Any money that families might have saved in low-wage jobs must be spent before applying for government assistance. One young woman I met while interviewing recipients at a welfare office in Maryland laid bare her understanding of the relationship between saving and public benefits: "I definitely don't think you can have any money in a bank account and still get assistance."
While Maryland permits families to hold up to $2,000 in liquid assets and still qualify for assistance, this woman believes the existence of an asset limit – and the caseworker's duty to investigate financial holdings – sends a clear message that saving will be penalized.
The campaign for reform is gaining momentum. President Bush has recognized the disincentive to save that exists in the food-stamp program and has proposed excluding retirement accounts from the asset test. Sen. Saxby Chambliss (R) of Georgia has gone a step further in proposing to exclude education savings accounts and index the limit to inflation.

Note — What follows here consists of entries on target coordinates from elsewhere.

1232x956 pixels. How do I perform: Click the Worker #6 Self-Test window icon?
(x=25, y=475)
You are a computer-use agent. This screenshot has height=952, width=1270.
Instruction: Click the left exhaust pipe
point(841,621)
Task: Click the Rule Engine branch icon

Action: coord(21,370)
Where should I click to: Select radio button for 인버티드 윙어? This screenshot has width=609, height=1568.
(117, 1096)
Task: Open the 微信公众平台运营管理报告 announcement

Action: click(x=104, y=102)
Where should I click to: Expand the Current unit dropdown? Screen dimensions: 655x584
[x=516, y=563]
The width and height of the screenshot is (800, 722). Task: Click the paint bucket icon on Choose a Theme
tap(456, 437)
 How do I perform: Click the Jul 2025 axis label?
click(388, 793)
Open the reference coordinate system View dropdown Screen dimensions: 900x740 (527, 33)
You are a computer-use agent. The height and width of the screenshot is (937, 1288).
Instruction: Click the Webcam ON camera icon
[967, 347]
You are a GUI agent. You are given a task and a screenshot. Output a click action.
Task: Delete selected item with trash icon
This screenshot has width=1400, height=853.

States across the country – from Virginia to California – are using what flexibility they have in administering government programs to raise or eliminate the asset test for low-income families. Unfortunately, state policymakers are limited in what they can do, and few legislators at any level are even aware such a problem exists.
This new legislation signals that awareness is growing – the opportunity for reform is now. If we truly want low-income families to achieve self-sufficiency, we need to give them the tools, education, and incentives to save for the future – not penalize those who try.
• Rourke O'Brien is a policy analyst with the Asset Building Program at the New America Foundation, a nonprofit, nonpartisan, public policy institute.